REQUIRED WORK>
1) In the piece on Pierre Trudeau and Quebec separatism, condense the paragraph beginning "During the early 1970s" into a short bulleted list that keeps its main facts.
2) List every specific four-digit year mentioned in the piece on Pierre Trudeau and Quebec separatism, including its photo caption.
3) According to the piece on Pierre Trudeau and Quebec separatism, who wrote the 1990 biography of Trudeau?

PASSAGE PROVIDED>

** start **

Quebec Premier Rene Levesque, right, shrugs his shoulders and walks away from Prime Minister Pierre Trudeau after a chat during the Constitution Conference on Sept 9, 1980.DREW GRAGG/The Canadian Press

He haunts us still.

That now famous line from a 1990 biography of Pierre Trudeau was meant as a compliment by its authors Stephen Clarkson and Christina McCall. Their bestselling portrait of our 15th prime minister went to great lengths – more than 500 pages in all – to depict his “magnificent obsession” with combatting Quebec separatism as nothing short of heroic.

That interpretation of Mr. Trudeau’s handling of the separatist threat has never held water in Quebec itself, of course. Most Quebeckers would probably agree that Mr. Trudeau was a giant of Canadian politics who haunts them still. Just not in a good way.

The full truth about Mr. Trudeau’s secret efforts to thwart a legitimate democratic movement in Quebec during the late 1960s and early 1970s is still emerging and huge gaps remain in the public’s understanding of the scope of his government’s anti-separatist operations. But the truth is nevertheless emerging, if only gradually.

In 1992, The Globe and Mail obtained the minutes of a 1969 cabinet meeting at which “the use of the military and clandestine means against Quebec separatists [was] discussed” even before the 1970 October Crisis and Mr. Trudeau’s invocation of the War Measures Act to quash the Front de libération du Québec terrorist threat.

During the early 1970s, a unit within the RCMP’s Security Service called G Branch conducted an illicit no-holds-barred operation against the separatist movement that involved such tactics as breaking into homes and offices to gain information about Parti Québécois members. G Branch agents intimidated PQ sympathizers. The unit was also behind the 1972 burning of a barn that belonged to the mother of an FLQ member.

Whether the federal government of the day knew about, or even authorized, the operations of the RCMP’s “dirty tricks squad” has long been shrouded in mystery. But a recent journal article based on previously classified documents sheds new light on the question.

** end **

DATA LINES>
** start **

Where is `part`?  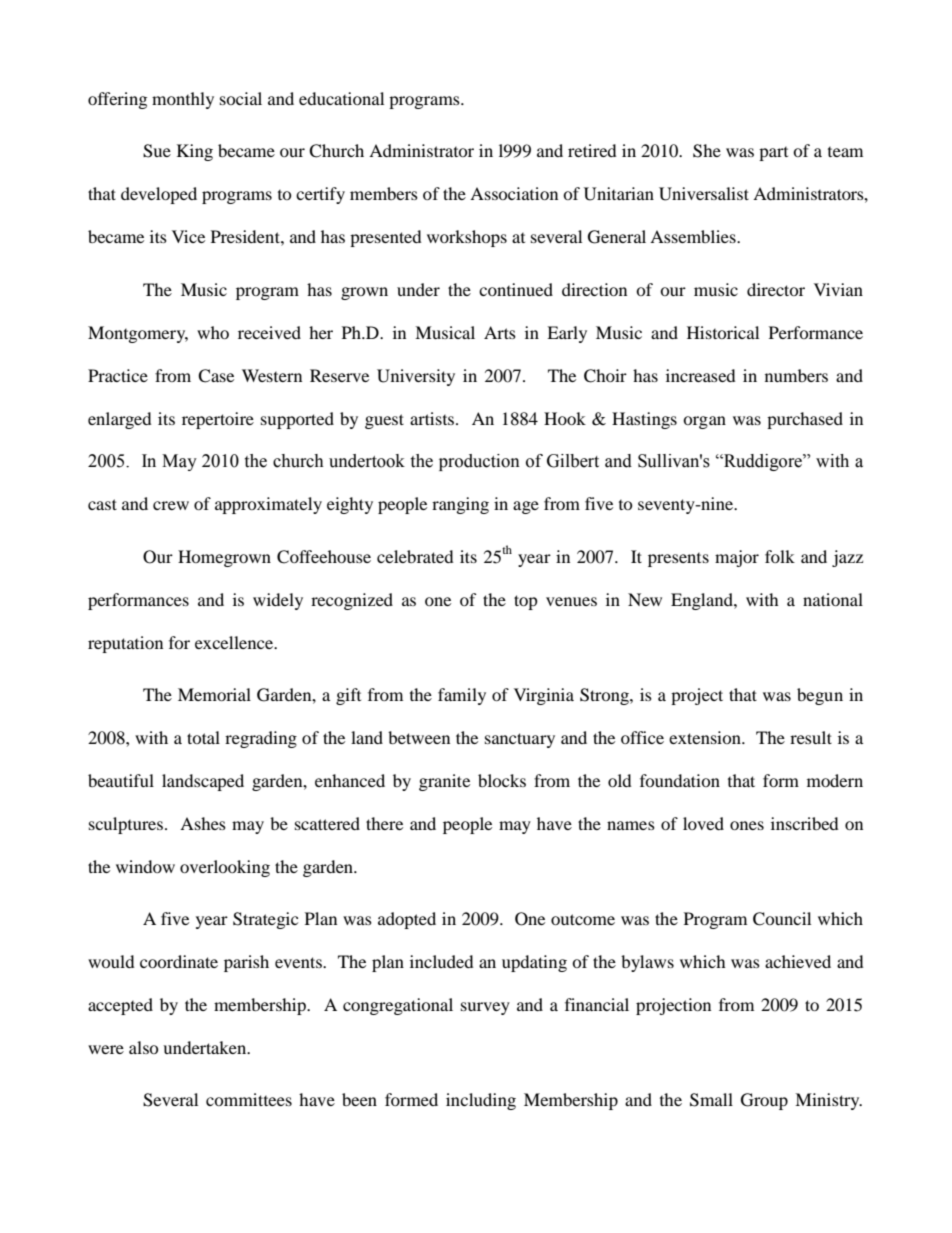
part is located at coordinates (773, 154).
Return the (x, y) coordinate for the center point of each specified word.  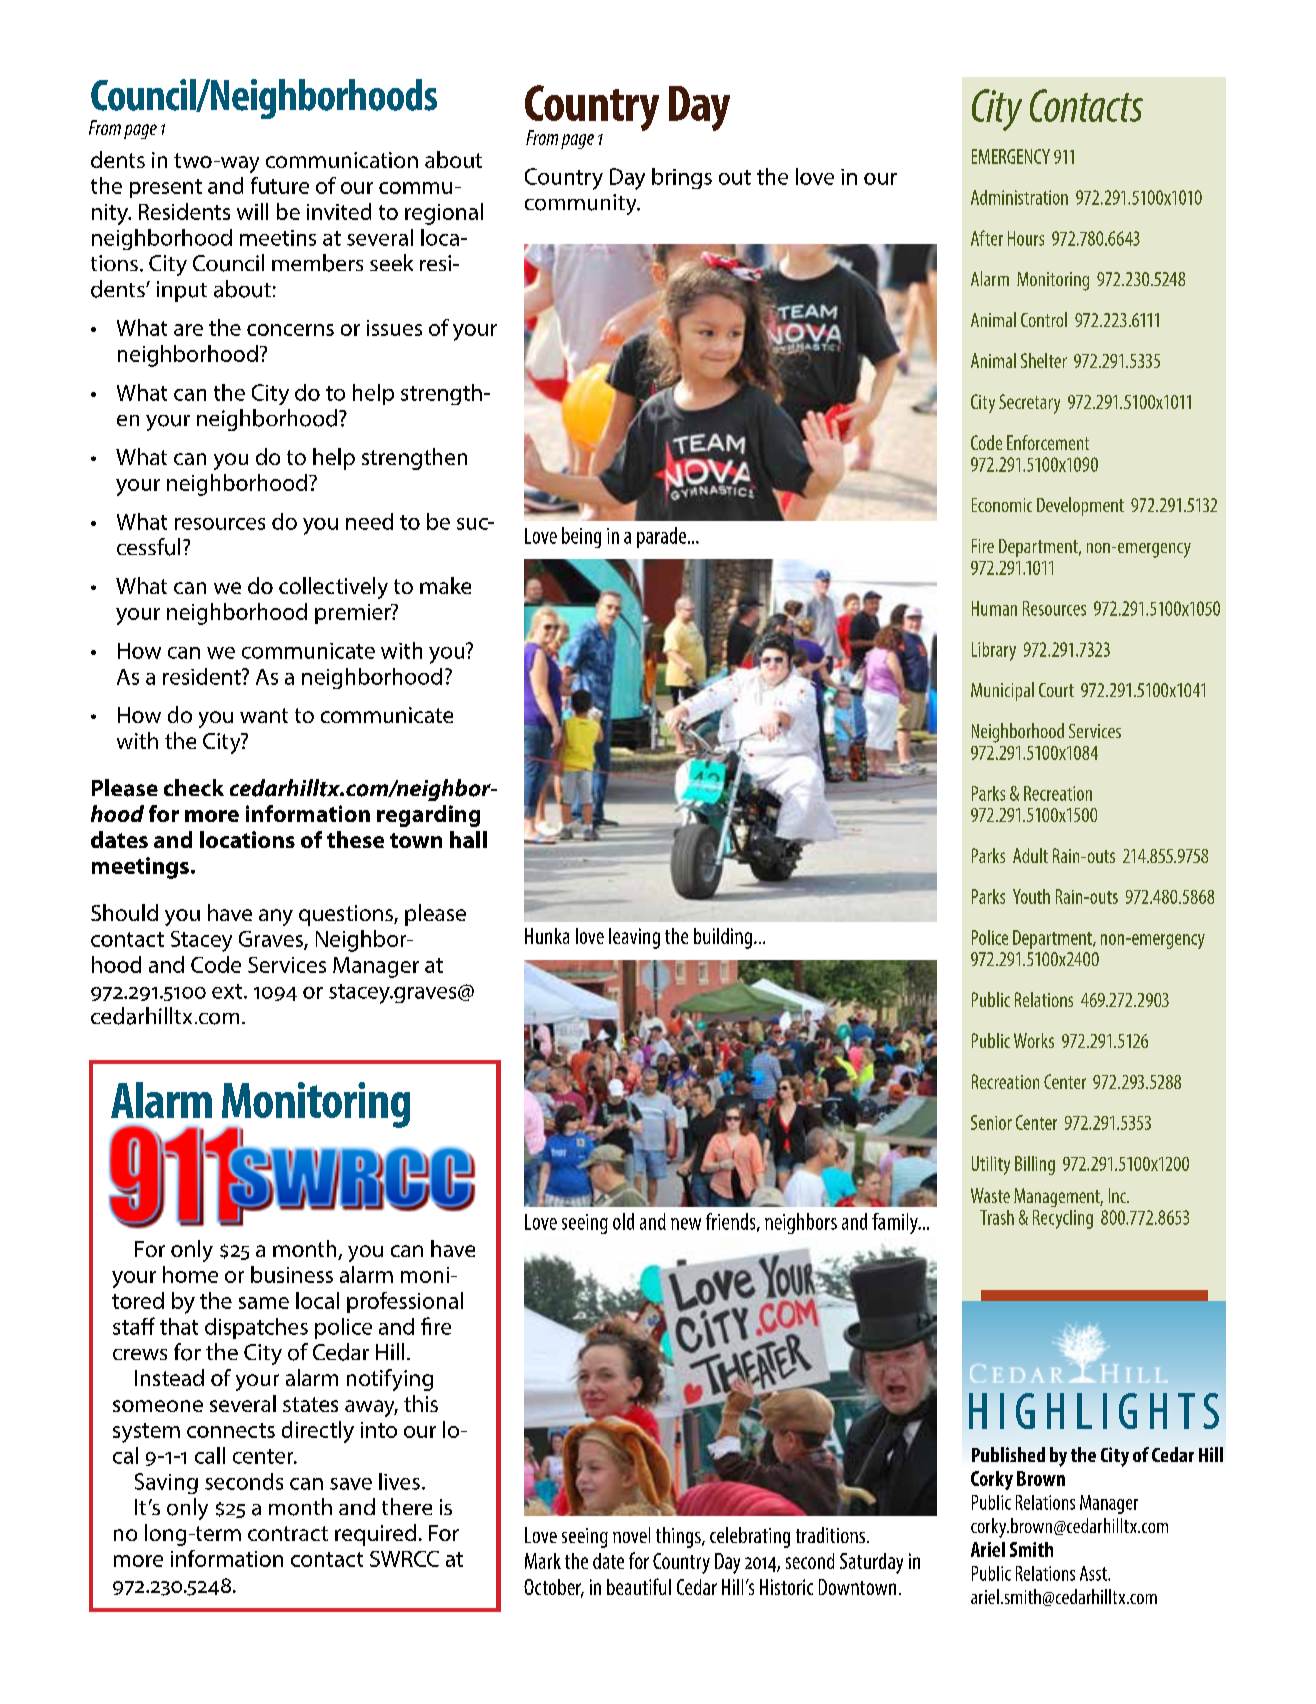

** end **

SOLUTIONS IN ORDER>
1)
- In the early 1970s, G Branch, a unit of the RCMP's Security Service, ran an illicit operation against the separatist movement.
- Its agents broke into homes and offices to gather information on Parti Québécois members.
- They intimidated PQ sympathizers.
- In 1972 the unit burned a barn owned by the mother of an FLQ member.

2) 1980, 1990, 1992, 1969, 1970, 1972

3) Stephen Clarkson and Christina McCall.